It's not that I like blood. No, that's just weird. It's more that… well. Let's just say I've grown accustomed to violence since becoming an Animorph. And I like kicking yeerk ass. The others think I like it a bit too much and have told me as much, which is why I'm even wondering about it myself.
Wanting to see the blood of my enemies doesn't make me a bad person, does it? I can't tell anymore. I think maybe it is. But then, isn't the whole point of fighting a war, injuring and killing your enemies?
Cassie would say yes, but that it's not natural to like it so much. Marco would call me crazy. Jake would tell me it's okay as long as I keep it under control and only work it off on my enemies. Tobias… Oh, Tobias. I don't know what he would think if he knew.
I think he has some idea, but it isn't something we've openly discussed. Maybe he'll understand. I mean, he's a hawk. He kills for food now. He knows the thrill that goes with snuffing out a life, for creating panic and then diminishing any hope left by destroying a creature.

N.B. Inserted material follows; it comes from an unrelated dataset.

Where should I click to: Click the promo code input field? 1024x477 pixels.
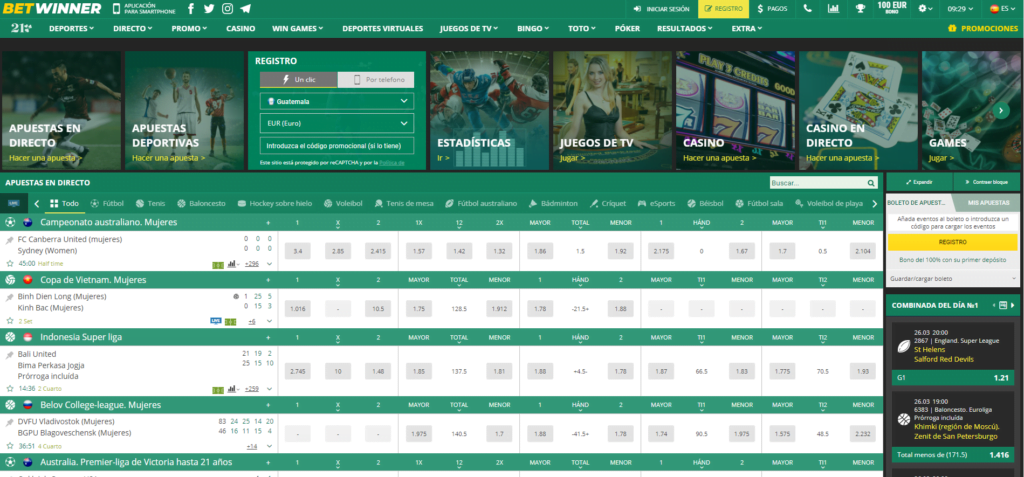coord(336,145)
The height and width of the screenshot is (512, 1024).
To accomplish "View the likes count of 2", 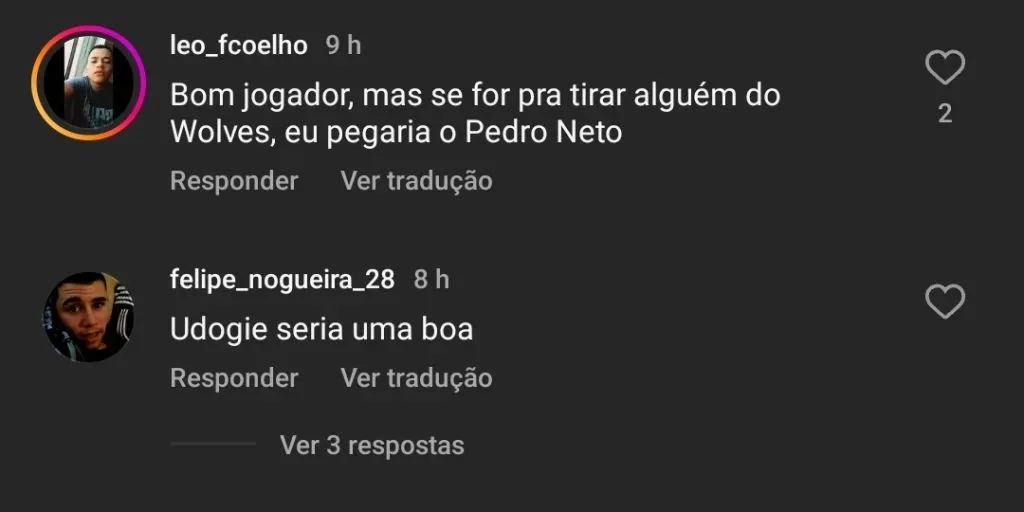I will point(944,114).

But… at the same time, maybe he would be disgusted if he knew. I won't be able to live with myself if that's how it is. I don't want him to hate me. I don't want him to fear me. I think Cassie fears me now, at least a little. And the others are a bit skittish sometimes too. But Tobias…
Am I really going over the edge? Am I as close to turning into something as bad as a yeerk as the others seem to be suggesting? I hope not. But, I have to wonder, because right now the thing I most want to do is go find a yeerk and squash it. I want to kill.